The human brain combines prior knowledge with sensory information to make inferences about the environment and construct our perception of the world. To find out if people prefer certain responses over others when recalling a direction of motion, and to see if such inhomogeneities in response preference persist as increasingly more sensory evidence is provided, we had human participants report the direction of motion of moving dot stimuli shown for 1s at four possible levels of coherence (0%, 25%, 50%, and 75%). Across trials with coherent motion, we ensured uniform sampling of all possible directions of motion, which means that in the case of accurate recall (plus noise), we expect a uniform distribution over all possible response options. Similarly, on trials without coherent motion, random responses should also lead to a uniform response distribution. Our data revealed striking inhomogeneities in reported direction in the absence of coherent motion, with many more reports at cardinal and oblique directions compared to other directions.
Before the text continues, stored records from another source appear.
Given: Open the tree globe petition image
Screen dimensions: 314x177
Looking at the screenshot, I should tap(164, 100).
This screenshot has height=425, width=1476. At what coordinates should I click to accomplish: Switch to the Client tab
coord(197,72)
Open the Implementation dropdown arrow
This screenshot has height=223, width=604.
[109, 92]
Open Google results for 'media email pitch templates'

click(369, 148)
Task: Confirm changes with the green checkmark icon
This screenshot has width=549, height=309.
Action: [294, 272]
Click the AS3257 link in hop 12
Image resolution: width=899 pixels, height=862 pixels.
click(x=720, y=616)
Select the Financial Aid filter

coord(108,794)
And while performance increased with higher coherence, with reports becoming more uniform across motion directions, clear non-uniformities persisted even on high coherence trials. Specifically, people continued to over-report oblique (but not cardinal) directions even for 75% coherent dot motion. This suggests an integration of existing inhomogeneities in response preference (revealed in the 0% coherence condition) and sensory information, where direction estimation is increasingly less affected by a “response prior” as sensory certainty goes up, but the weight of the response prior appears to differ between cardinals and obliques.